#### [PROBLEM]
Print every line below. Match each one exactly.

#### [Stored records]

=-=-=

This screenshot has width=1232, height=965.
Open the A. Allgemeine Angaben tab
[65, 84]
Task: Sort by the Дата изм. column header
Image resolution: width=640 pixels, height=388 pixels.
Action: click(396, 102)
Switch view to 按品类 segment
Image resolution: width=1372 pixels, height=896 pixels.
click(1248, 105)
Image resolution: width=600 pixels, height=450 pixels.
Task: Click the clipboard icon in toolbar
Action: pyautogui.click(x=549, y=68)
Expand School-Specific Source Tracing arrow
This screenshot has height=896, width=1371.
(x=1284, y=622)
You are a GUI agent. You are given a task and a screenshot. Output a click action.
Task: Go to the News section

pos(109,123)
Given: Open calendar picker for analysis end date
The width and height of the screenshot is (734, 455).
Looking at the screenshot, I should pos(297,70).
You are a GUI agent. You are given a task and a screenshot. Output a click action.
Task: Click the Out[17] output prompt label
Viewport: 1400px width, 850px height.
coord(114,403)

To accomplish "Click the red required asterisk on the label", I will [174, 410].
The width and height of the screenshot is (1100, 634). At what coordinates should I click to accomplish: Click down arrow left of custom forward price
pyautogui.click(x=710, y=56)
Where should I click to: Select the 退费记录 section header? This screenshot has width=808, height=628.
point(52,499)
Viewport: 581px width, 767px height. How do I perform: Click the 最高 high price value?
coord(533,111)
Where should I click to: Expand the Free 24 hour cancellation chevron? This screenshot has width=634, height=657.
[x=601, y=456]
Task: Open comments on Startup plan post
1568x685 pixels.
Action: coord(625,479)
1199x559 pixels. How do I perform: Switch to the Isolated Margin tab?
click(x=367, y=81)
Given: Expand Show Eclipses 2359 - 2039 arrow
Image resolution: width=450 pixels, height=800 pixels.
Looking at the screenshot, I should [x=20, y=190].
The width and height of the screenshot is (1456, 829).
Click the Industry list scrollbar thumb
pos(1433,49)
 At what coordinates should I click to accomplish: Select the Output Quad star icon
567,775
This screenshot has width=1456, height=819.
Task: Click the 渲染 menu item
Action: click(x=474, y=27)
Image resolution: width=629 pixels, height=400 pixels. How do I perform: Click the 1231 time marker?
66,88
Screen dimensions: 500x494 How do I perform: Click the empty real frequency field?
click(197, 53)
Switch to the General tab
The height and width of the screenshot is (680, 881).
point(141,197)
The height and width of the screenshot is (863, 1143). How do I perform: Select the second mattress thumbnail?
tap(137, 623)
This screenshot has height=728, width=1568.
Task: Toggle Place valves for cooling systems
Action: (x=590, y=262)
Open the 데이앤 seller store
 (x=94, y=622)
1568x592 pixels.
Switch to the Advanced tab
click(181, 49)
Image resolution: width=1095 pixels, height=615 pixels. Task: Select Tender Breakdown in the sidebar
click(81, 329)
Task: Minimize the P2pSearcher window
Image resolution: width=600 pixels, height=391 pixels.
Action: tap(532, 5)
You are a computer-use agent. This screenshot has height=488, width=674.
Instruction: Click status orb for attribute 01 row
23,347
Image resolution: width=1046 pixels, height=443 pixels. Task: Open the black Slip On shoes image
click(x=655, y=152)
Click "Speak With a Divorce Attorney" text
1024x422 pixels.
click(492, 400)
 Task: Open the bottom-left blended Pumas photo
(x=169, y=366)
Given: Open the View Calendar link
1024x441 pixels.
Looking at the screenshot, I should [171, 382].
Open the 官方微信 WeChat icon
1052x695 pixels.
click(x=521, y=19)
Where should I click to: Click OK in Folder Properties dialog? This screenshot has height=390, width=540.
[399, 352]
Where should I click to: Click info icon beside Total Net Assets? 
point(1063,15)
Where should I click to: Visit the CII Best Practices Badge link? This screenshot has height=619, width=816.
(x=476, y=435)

=-=-=

#### [ANSWER FOR THE TASK]
This screenshot has width=1232, height=965.
Open the A. Allgemeine Angaben tab
[65, 84]
Task: Sort by the Дата изм. column header
Image resolution: width=640 pixels, height=388 pixels.
Action: click(396, 102)
Switch view to 按品类 segment
Image resolution: width=1372 pixels, height=896 pixels.
click(1248, 105)
Image resolution: width=600 pixels, height=450 pixels.
Task: Click the clipboard icon in toolbar
Action: pyautogui.click(x=549, y=68)
Expand School-Specific Source Tracing arrow
This screenshot has height=896, width=1371.
(x=1284, y=622)
You are a GUI agent. You are given a task and a screenshot. Output a click action.
Task: Go to the News section

pos(109,123)
Given: Open calendar picker for analysis end date
The width and height of the screenshot is (734, 455).
Looking at the screenshot, I should pos(297,70).
You are a GUI agent. You are given a task and a screenshot. Output a click action.
Task: Click the Out[17] output prompt label
Viewport: 1400px width, 850px height.
coord(114,403)

To accomplish "Click the red required asterisk on the label", I will [174, 410].
The width and height of the screenshot is (1100, 634). At what coordinates should I click to accomplish: Click down arrow left of custom forward price
pyautogui.click(x=710, y=56)
Where should I click to: Select the 退费记录 section header? This screenshot has width=808, height=628.
point(52,499)
Viewport: 581px width, 767px height. How do I perform: Click the 最高 high price value?
coord(533,111)
Where should I click to: Expand the Free 24 hour cancellation chevron? This screenshot has width=634, height=657.
[x=601, y=456]
Task: Open comments on Startup plan post
1568x685 pixels.
Action: coord(625,479)
1199x559 pixels. How do I perform: Switch to the Isolated Margin tab?
click(x=367, y=81)
Given: Expand Show Eclipses 2359 - 2039 arrow
Image resolution: width=450 pixels, height=800 pixels.
Looking at the screenshot, I should [x=20, y=190].
The width and height of the screenshot is (1456, 829).
Click the Industry list scrollbar thumb
pos(1433,49)
 At what coordinates should I click to accomplish: Select the Output Quad star icon
567,775
This screenshot has width=1456, height=819.
Task: Click the 渲染 menu item
Action: click(x=474, y=27)
Image resolution: width=629 pixels, height=400 pixels. How do I perform: Click the 1231 time marker?
66,88
Screen dimensions: 500x494 How do I perform: Click the empty real frequency field?
click(197, 53)
Switch to the General tab
The height and width of the screenshot is (680, 881).
point(141,197)
The height and width of the screenshot is (863, 1143). How do I perform: Select the second mattress thumbnail?
tap(137, 623)
This screenshot has height=728, width=1568.
Task: Toggle Place valves for cooling systems
Action: (x=590, y=262)
Open the 데이앤 seller store
 (x=94, y=622)
1568x592 pixels.
Switch to the Advanced tab
click(181, 49)
Image resolution: width=1095 pixels, height=615 pixels. Task: Select Tender Breakdown in the sidebar
click(81, 329)
Task: Minimize the P2pSearcher window
Image resolution: width=600 pixels, height=391 pixels.
Action: tap(532, 5)
You are a computer-use agent. This screenshot has height=488, width=674.
Instruction: Click status orb for attribute 01 row
23,347
Image resolution: width=1046 pixels, height=443 pixels. Task: Open the black Slip On shoes image
click(x=655, y=152)
Click "Speak With a Divorce Attorney" text
1024x422 pixels.
click(492, 400)
 Task: Open the bottom-left blended Pumas photo
(x=169, y=366)
Given: Open the View Calendar link
1024x441 pixels.
Looking at the screenshot, I should [171, 382].
Open the 官方微信 WeChat icon
1052x695 pixels.
click(x=521, y=19)
Where should I click to: Click OK in Folder Properties dialog? This screenshot has height=390, width=540.
[399, 352]
Where should I click to: Click info icon beside Total Net Assets? 
point(1063,15)
Where should I click to: Visit the CII Best Practices Badge link? This screenshot has height=619, width=816.
(x=476, y=435)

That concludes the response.